Podia ser também que uma bruxa, como a velha sra. Hibbins, a irascível viúva do juiz, fosse morrer na forca. Em qualquer um desses casos, a mesma solenidade seria vista no comportamento dos espectadores; convinha a uma gente para a qual religião e lei eram quase a mesma coisa, e em quem ambas se entrelaçavam profundamente, que o mais leve e o mais severo castigo público fossem tornados igualmente respeitáveis e terríveis. Escassa e fria era a condescendência que um condenado naquele limiar poderia esperar da plateia.
Por outro lado, uma pena que hoje resultaria em infâmia debochada e ridículo naquele tempo talvez se investisse de uma dignidade quase tão austera quanto a da própria sentença de morte.
Uma circunstância a ser notada, naquela manhã de verão em que se dá a partida para a nossa história, é que as mulheres, e havia muitas na multidão, demonstravam peculiar interesse pelo castigo prestes a ser infligido, fosse ele qual fosse. Não se evoluíra, ainda, a ponto de se considerar impróprio a alguém
usando anáguas e armação de saias exibir publicamente sua figura não pouco espaçosa, se ocasião houvesse, em meio à multidão reunida perto do cadafalso no momento de uma execução. Moral e fisicamente, aquelas esposas e donzelas nascidas e criadas à boa e velha maneira inglesa exibiam fibra mais rude do que suas atuais descendentes, das quais se encontram à distância de seis ou sete
gerações; ao longo dessa cadeia ancestral, cada nova mãe transmitiu ao rebento menos viço, beleza mais delicada e efêmera, e uma formação não tão robusta, sem mencionar o caráter, menos forte e sólido que o seu próprio. As mulheres ali reunidas diante da porta da prisão viviam a menos de meio século do tempo em
que Elizabeth, com seu jeito masculino, fora uma representante não de todo inadequada do sexo feminino. Aquelas mulheres eram suas conterrâneas; e a mesma dieta de carne e cerveja foi em grande medida o que as constituiu do mesmo grau de refinamento. O sol radiante daquela manhã, portanto, projetava-se sobre ombros largos e bustos generosos, e sobre bochechas redondas e rosadas, características adquiridas na distante ilha, nem um pouco empalidecidas ou amainadas na atmosfera da Nova Inglaterra. Havia, além disso, ousadia e exuberância no discurso dessas matronas, como se poderia caracterizar muitas delas, o que nos causaria admiração nos dias de hoje, seja no que diz respeito à assertividade do que diziam, seja pelo volume e pelo tom com que o
pronunciavam.
"Senhoras", disse uma delas, com cerca de cinquenta anos e fisionomia
austera, "eu vos direi um pouco do que penso. Seria de grande utilidade pública que nós, mulheres já em idade madura e membros de boa reputação em nossa igreja, assumíssemos casos de malfeitoria como o de Hester Prynne. O que pensais disso, amigas? Se a tal meretriz fosse julgada por nós cinco aqui reunidas e em comunhão, será que teria uma sentença como a que lhe deram os excelentíssimos juízes? Pela Virgem, duvido!"

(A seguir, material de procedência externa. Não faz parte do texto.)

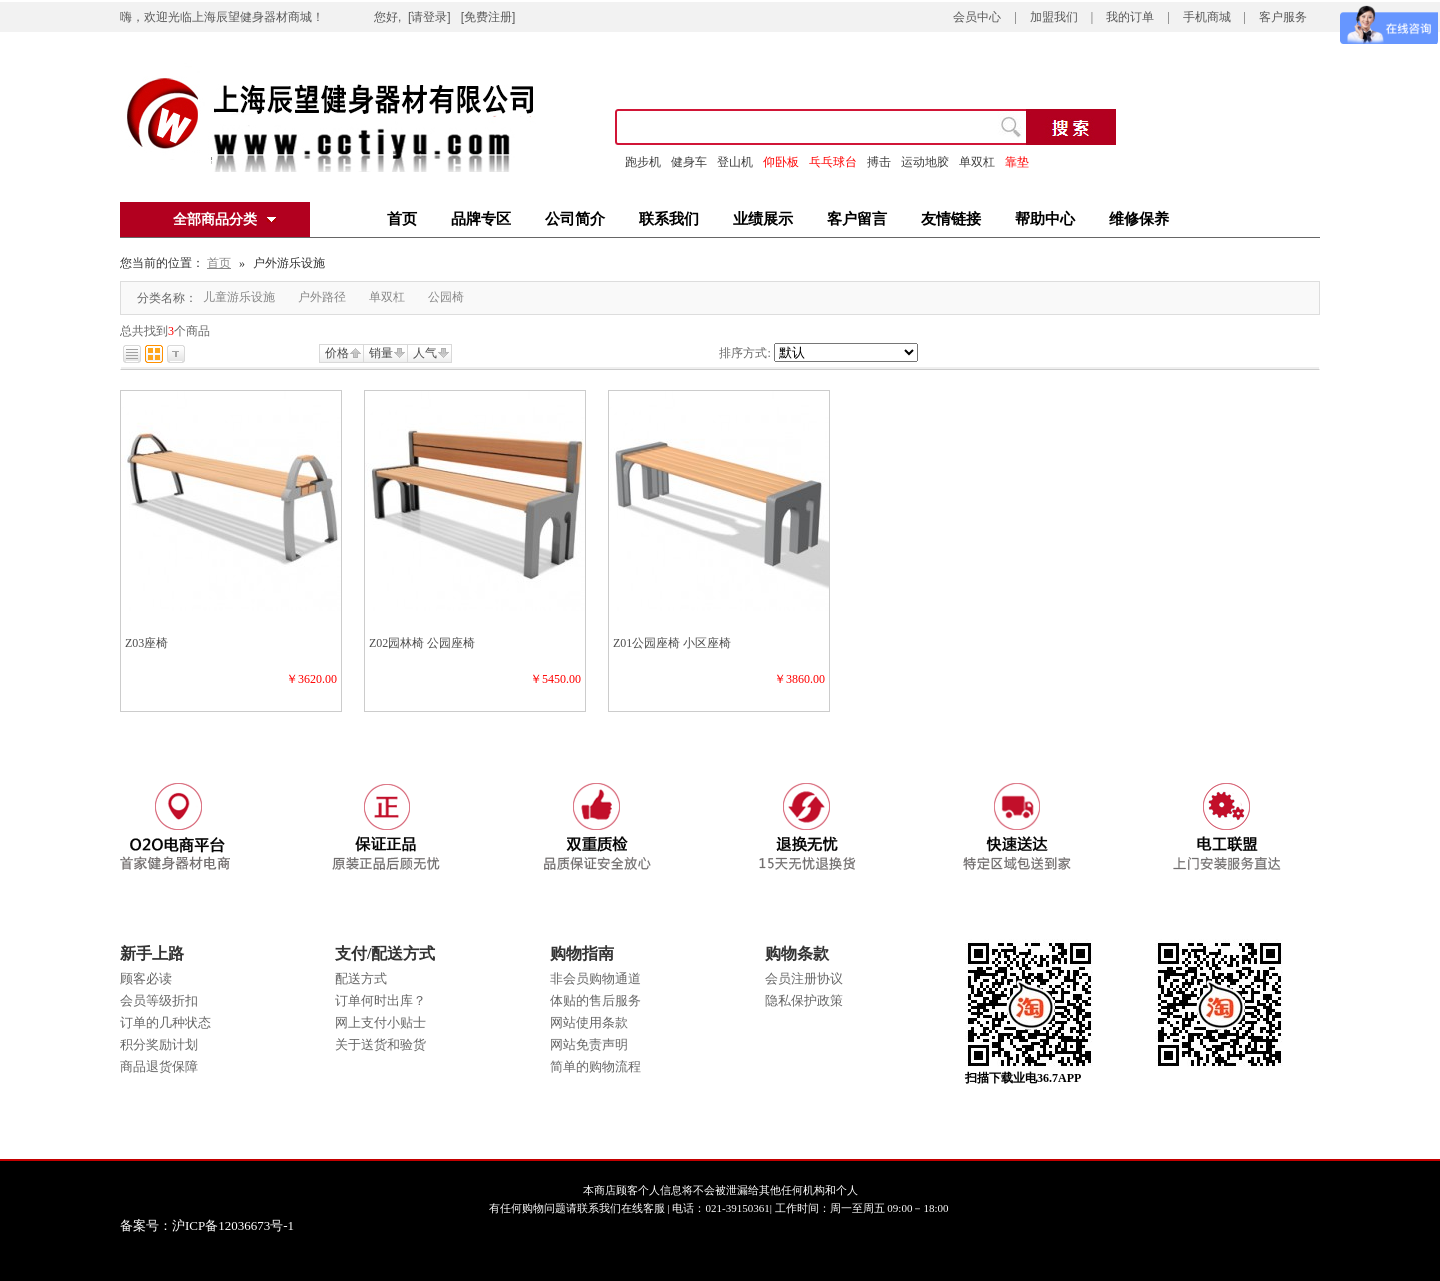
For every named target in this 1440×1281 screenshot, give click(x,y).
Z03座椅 (146, 643)
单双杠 (387, 297)
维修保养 (1139, 219)
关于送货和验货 (380, 1044)
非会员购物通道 (595, 978)
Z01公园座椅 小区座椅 (672, 643)
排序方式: (744, 353)
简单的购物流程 (595, 1066)
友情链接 (951, 219)
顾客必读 (146, 978)
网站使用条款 (589, 1022)
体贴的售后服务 (595, 1000)
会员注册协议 (804, 978)
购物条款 (797, 953)
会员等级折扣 (159, 1000)
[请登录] (429, 17)
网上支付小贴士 (380, 1022)
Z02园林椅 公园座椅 (422, 643)
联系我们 (669, 219)
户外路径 (322, 297)
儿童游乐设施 (239, 297)
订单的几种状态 (165, 1022)
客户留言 (857, 219)
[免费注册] (488, 17)
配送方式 (361, 978)
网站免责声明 (589, 1044)
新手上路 (152, 953)
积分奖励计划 (159, 1044)
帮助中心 (1045, 219)
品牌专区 (481, 219)
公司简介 (575, 219)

"Dizem", comentou outra, "que o reverendo Dimmesdale, o santo pastor a quem ela responde, está muito abalado com a possibilidade de que um escândalo desses afete toda a congregação."
"Os juízes são homens tementes a Deus, mas piedosos demais - essa é a
verdade", acrescentou uma terceira matrona. "O mínimo que deveriam ter feito era condenar Hester Pry nne a ser marcada a ferro na testa. Ela teria estremecido diante de uma punição assim, garanto. Mas Hester Prynne, sendo a prostituta sem-vergonha que é, pouco se importará com o que lhe vai gravado sobre o peitoral da túnica! Ora, vejam, pode-se cobrir ali com um broche ou outro ornamento pagão e andar pelas ruas com o mesmo descaramento de sempre!"

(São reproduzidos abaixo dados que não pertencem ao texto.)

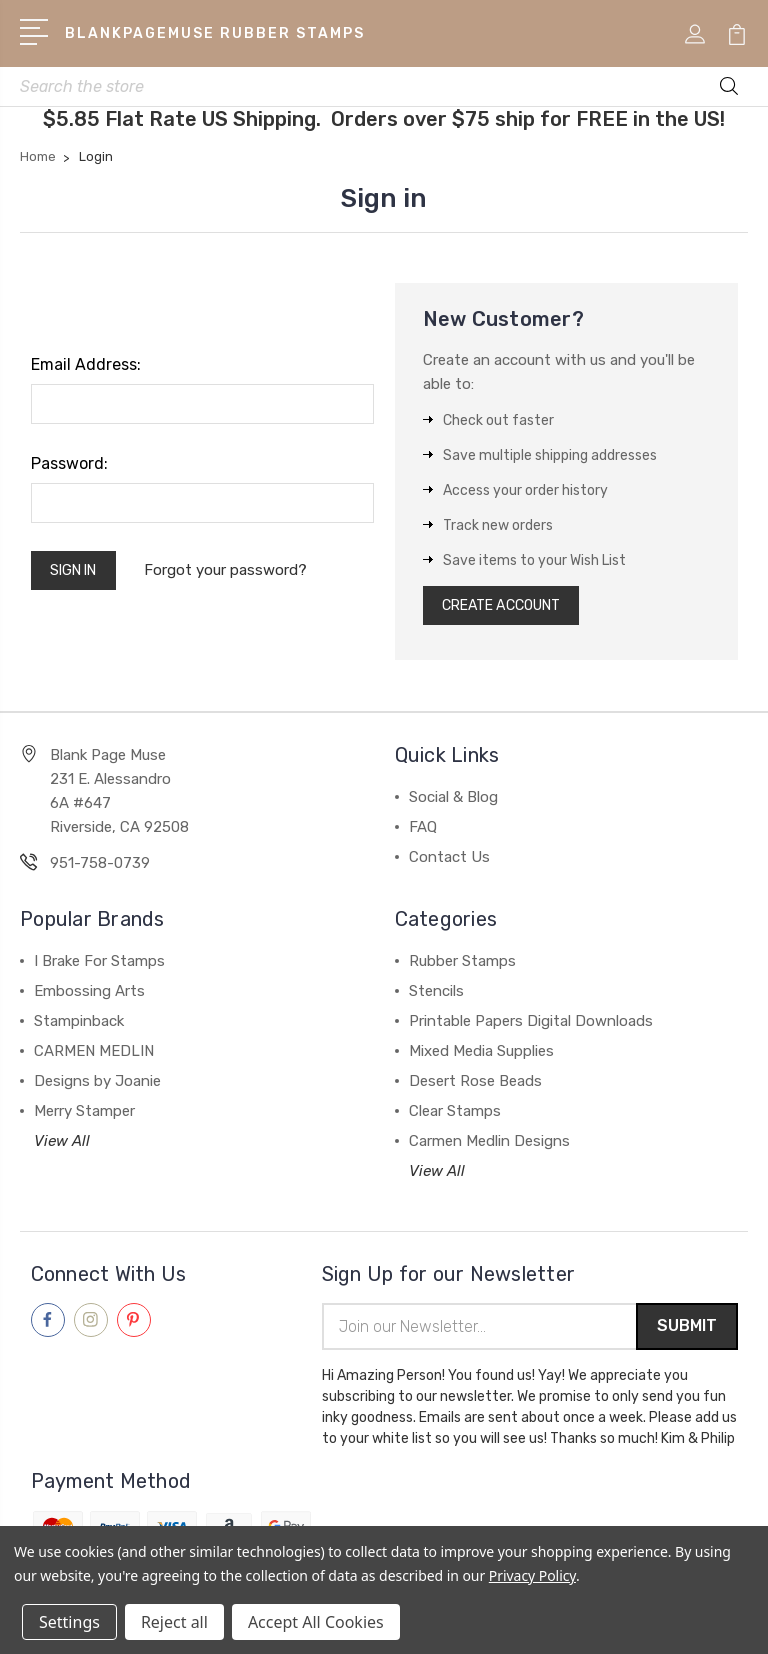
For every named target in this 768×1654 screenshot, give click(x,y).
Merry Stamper (84, 1119)
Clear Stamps (455, 1119)
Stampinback (79, 1029)
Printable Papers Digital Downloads (531, 1029)
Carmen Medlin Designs (489, 1149)
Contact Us (449, 865)
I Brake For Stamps (99, 969)
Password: (69, 466)
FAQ (423, 835)
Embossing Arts (89, 999)
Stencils (436, 999)
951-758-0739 (100, 871)
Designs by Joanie (97, 1089)
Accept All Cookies (316, 1622)
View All (62, 1149)
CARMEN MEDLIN (94, 1059)
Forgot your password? (236, 575)
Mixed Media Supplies (481, 1059)
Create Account (510, 611)
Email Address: (86, 367)
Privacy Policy (532, 1575)
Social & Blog (453, 805)
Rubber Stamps (462, 969)
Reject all (174, 1622)
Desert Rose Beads (475, 1089)
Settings (69, 1622)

"Ah", atalhou uma jovem senhora que segurava pela mão uma criança,
"mas deixe que cubra a cicatriz se quiser, porque a marca permanecerá sempre em seu coração."
"De que vale falar de marcas e cicatrizes, sejam elas gravadas no peito de sua túnica ou na carne de sua testa?", protestou outra das mulheres, a mais feia e impiedosa daquelas juízas autoproclamadas. "Essa mulher lançou a vergonha sobre todas nós e deve morrer. Não existe para isso uma punição estabelecida?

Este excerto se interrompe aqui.